I walked to the road, then across it into the savanna.

It was the very land the Lutusi had wandered, and which I’d assumed them still to roam. I knew that Dasai had been killed before he could make farmers out of them, and Mafumi had barely seemed to notice them. I’d expected that, sheltered by this indifference, they would be living as they always had, but instead, as I moved deeper into their old territory, I was surprised that I didn’t encounter a single one of them. It was as if they had disappeared from the land in which they’d once so freely roamed. I knew the places where they’d always camped as they moved across the savanna, a route that had not changed in recorded memory.
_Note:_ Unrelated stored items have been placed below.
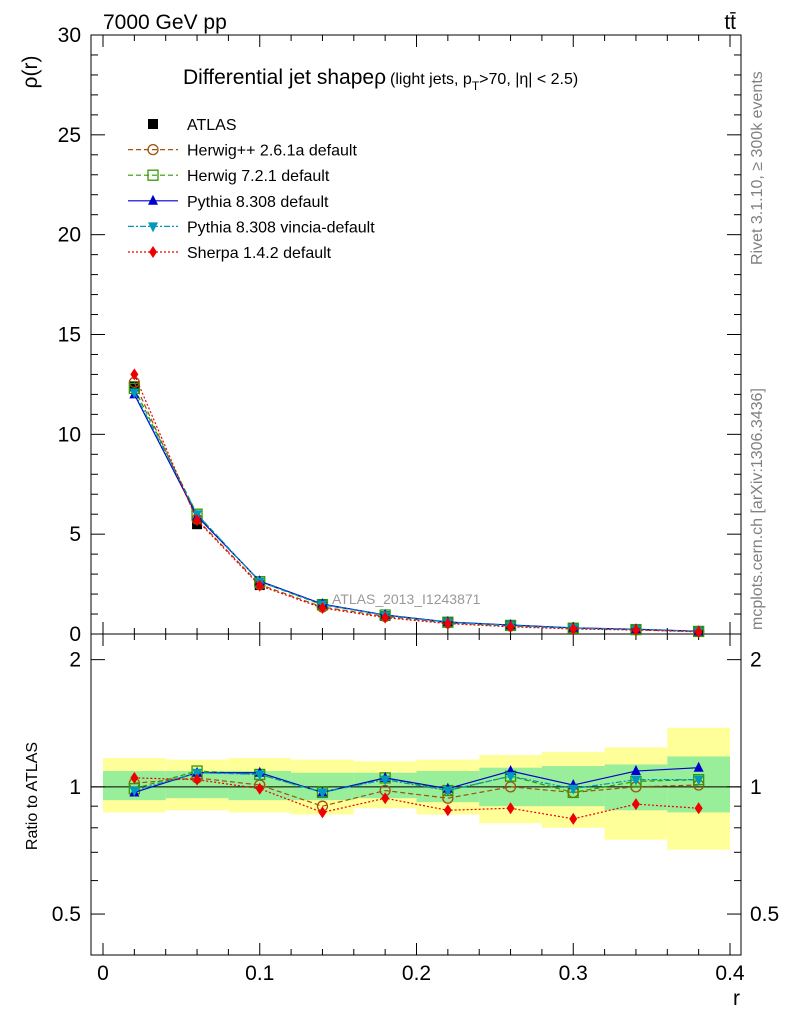  I want to click on legend-label-4: Sherpa 1.4.2 default, so click(260, 254).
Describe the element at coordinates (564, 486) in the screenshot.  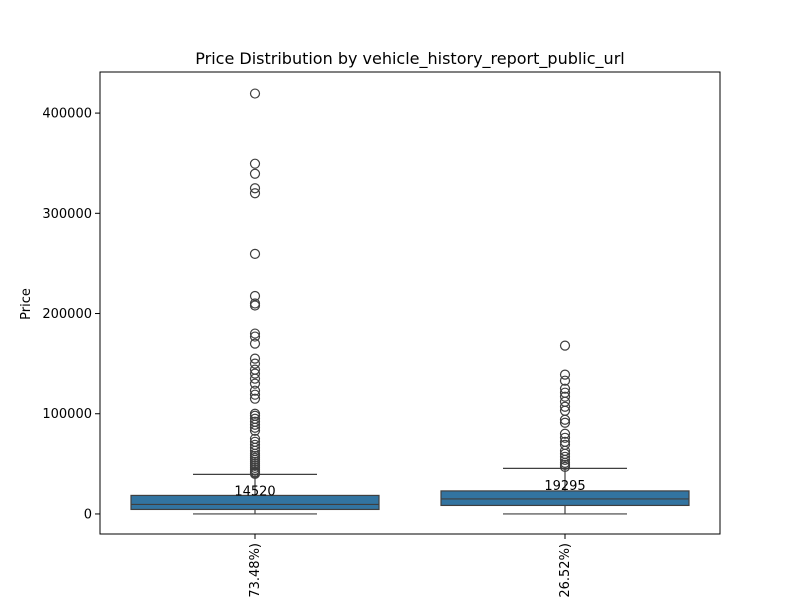
I see `median-annotation: 19295` at that location.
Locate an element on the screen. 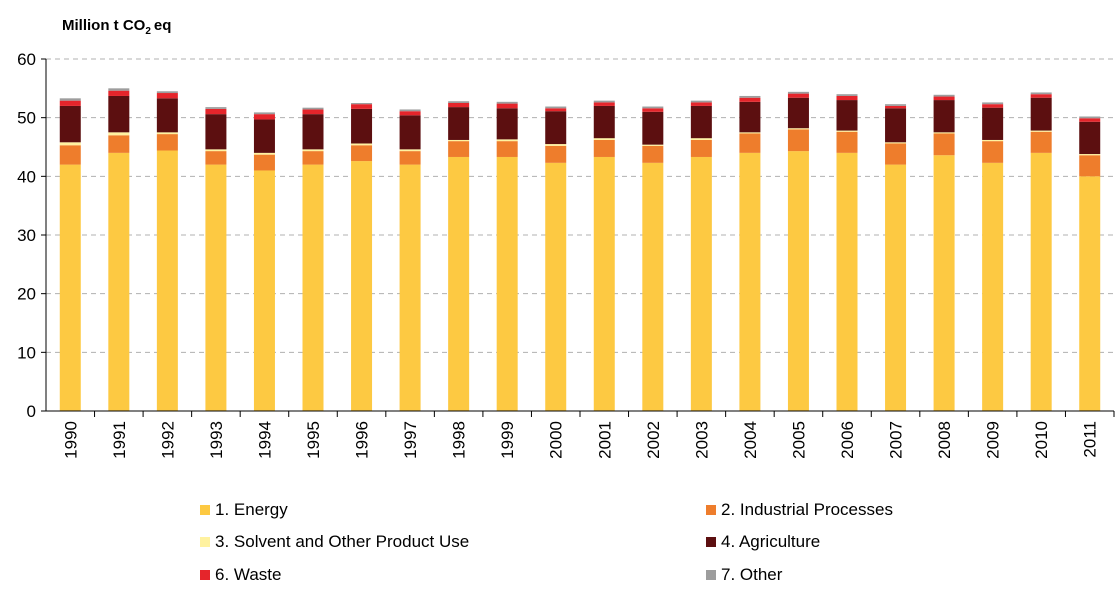  x-tick-label: 2007 is located at coordinates (896, 440).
But rather than tribesmen, I found cold fire pits that had not been used for weeks.

And so I walked alone, through one abandoned camp after another, until I reached the outskirts of Sura.

The town itself was little more than a gathering of aid-funded structures, buildings that would have long ago been completed had not construction abruptly stopped after Mafumi took power, leaving whole blocks as little more than concrete facades sprouting steel support rods like iron antennae. These would have been churches and missions and NGO offices and aid-worker housing. Left unfinished, they had sprouted into small open-air markets where the local products—grains, smoked meat, goat’s milk, baskets, and the like—were sold or bartered in the immemorial way of the savanna. Other than the occasional T-shirt or baseball cap, there were few items from the West, an absence that brought to mind Martine’s belief that if there was Lubandan gold, as she’d written in her
Open Letter,
it should remain in its veins, and that if there were Lubandan diamonds, they should remain in the rough, and that by a similar understanding of the ageless way of things in this quiet country, coffee need not be grown among a people who did not drink it.

It didn’t take long to find Bisara. I had gone to his house with Seso on a number of occasions. He had not moved, but in every other way it was clear that he had changed a great deal over the preceding twenty years. His hair had grown gray and his features were far more deeply etched. Even from a distance, he appeared weathered by the hard years under Mafumi. Fear freezes a man, but terror shrinks him, and Bisara gave every evidence of that shrinkage. He was thinner than before, and frailer, as if his bones were little more than splinters. When he rose, he seemed barely able to support his weight and for that reason gave off the same sense of imminent collapse as the tumbledown shanties that now composed the village.